When the cascade does engage, the run is annotated with a closed-enum
stage label: cap_retry, cross_provider:N (N is the hop index, zero-
based), or tpm_local_last_resort:N. Same-provider model swaps via
large_model_fallback ride the cap-retry stage and are surfaced through
prose in the run summary, not through a distinct stage label.
The four tiers
Section titled “The four tiers”| Tier | Stage label(s) | Trigger |
|---|---|---|
| 1. Cap retry + same-provider model swap | cap_retry | Decision via llmerror.DecideRecoveryAction; same provider, optional swap to large_model_fallback. |
| 2. Cross-provider chain | cross_provider:0 … cross_provider:N-1 | Walks options.tpm_recovery.provider_model_fallback, bounded by max_provider_fallback_hops (default 3). |
| 3. Opt-in local last-resort | tpm_local_last_resort:0 … tpm_local_last_resort:N-1 | Only when options.tpm_recovery.allow_local_last_resort = true AND the configured target is a loopback base_url. Bounded by max_local_last_resort_hops (default 1). |
| 4. Terminal failure | no further stage | Surfaces as provider_recovery event with outcome=exhausted. |
Each tier is bounded and additive — a single run advances at most
max_provider_fallback_hops + max_local_last_resort_hops cross-process
hops before the cascade is declared exhausted.
Operator surfaces
Section titled “Operator surfaces”Every operator surface reads the same tpmrecovery.PostureSnapshot:
| Surface | Purpose |
|---|---|
bmo config show-tpm-recovery | Default config-only summary (back-compat). |
bmo config show-tpm-recovery --runtime | Live runtime posture: config flags, hop bounds, local-last-resort target host, provider cooldown summary, recent-event ring tail. |
bmo config show-tpm-recovery --runtime --json | Same posture, machine-parseable JSON. |
GET /v1/tpm-recovery/posture | HTTP route — same JSON envelope, gated by the standard requireAuth helper. |
/recovery (TUI slash; aliases /tpm-recovery, /tpm_recovery, /tpm-recovery-posture) | Inline posture report in the chat transcript, sharing the same RenderPosture formatter. |
list_recent_provider_recovery_events (native agent tool) | Bounded metadata-only ring entries as JSON, with closed-enum outcome filter. |
tpmrecovery.BuildSnapshot / RenderPosture | Library accessors used by every surface above. |
The cross-surface JSON parity contract is enforced by
bmo/internal/cmd/cross_surface_parity_tpm_recovery_test.go. Any new field
on PostureSnapshot must surface on every arm or the test fails.
Recent-event ring
Section titled “Recent-event ring”Every cascade entry into the executor records a metadata-only event on a process-global FIFO ring (default capacity 64). Each event carries:
Stage(closed enum, see above)Outcome(running,recovered,exhausted)FromProvider/FromModelandToProvider/ToModel- FNV32-hashed
SessionIDHashandRunIDHash - Wall-clock timestamp
The ring is wholly metadata: no error bodies, no prompts, no full session
or run identifiers, no full base URLs. Redaction is enforced at the producer
boundary in coordinator_run_executor.go::publishProviderRecoveryStatus and
gated by a parity test that injects a synthetic sentinel.
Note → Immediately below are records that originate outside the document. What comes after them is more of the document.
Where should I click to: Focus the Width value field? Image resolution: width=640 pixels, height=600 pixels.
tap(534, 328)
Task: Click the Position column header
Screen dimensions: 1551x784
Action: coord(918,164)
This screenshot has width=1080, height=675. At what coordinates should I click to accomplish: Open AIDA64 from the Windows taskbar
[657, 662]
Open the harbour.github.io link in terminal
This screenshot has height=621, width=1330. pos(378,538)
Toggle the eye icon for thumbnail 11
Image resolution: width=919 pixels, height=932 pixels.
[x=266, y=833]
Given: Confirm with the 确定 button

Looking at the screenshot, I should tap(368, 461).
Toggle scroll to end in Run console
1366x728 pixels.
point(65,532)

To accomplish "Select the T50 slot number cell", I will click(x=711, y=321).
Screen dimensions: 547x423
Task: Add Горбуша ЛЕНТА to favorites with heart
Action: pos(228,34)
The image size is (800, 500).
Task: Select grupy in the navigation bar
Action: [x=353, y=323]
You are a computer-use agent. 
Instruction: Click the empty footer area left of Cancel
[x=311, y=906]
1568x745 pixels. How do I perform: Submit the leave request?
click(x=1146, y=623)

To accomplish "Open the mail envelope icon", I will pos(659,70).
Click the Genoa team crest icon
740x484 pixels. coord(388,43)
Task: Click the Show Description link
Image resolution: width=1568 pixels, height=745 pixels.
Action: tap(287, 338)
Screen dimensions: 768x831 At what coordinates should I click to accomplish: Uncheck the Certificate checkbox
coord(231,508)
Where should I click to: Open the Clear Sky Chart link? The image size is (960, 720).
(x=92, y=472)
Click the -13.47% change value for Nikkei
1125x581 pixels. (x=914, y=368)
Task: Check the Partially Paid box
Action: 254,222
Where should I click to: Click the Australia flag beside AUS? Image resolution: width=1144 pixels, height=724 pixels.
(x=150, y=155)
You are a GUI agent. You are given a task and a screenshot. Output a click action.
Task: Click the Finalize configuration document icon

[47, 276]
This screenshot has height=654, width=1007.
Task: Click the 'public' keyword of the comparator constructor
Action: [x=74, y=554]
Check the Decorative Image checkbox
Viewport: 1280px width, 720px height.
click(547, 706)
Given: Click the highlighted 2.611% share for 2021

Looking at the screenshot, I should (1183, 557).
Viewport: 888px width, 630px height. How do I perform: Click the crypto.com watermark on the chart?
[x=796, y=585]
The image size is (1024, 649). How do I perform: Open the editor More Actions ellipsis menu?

Disable per-recipe with FailFast
Section titled “Disable per-recipe with FailFast”Per-recipe fail-fast (settings.fail_fast: true, per-pipeline
fail_fast, or bmo recipe run --fail-fast) disables Tiers 2 and 3 only.
Tier 1 (cap retry + same-provider large_model_fallback) still applies,
because that path stays inside the same provider/key and does not engage
the cross-provider chain. Use FailFast when a recipe must fail loudly
rather than degrade silently across providers.
Discover free fallbacks
Section titled “Discover free fallbacks”bmo config discover-free-fallbacks is an operator-initiated catalog
helper that surfaces OpenRouter free-tier candidates that meet a strict
filter (text output, zero-priced, tool-capable). It is approval-list
generation, not runtime discovery — the runtime still walks only the
configured provider_model_fallback selectors. Use it to seed or refresh
your cross-provider chain after upstream catalog churn.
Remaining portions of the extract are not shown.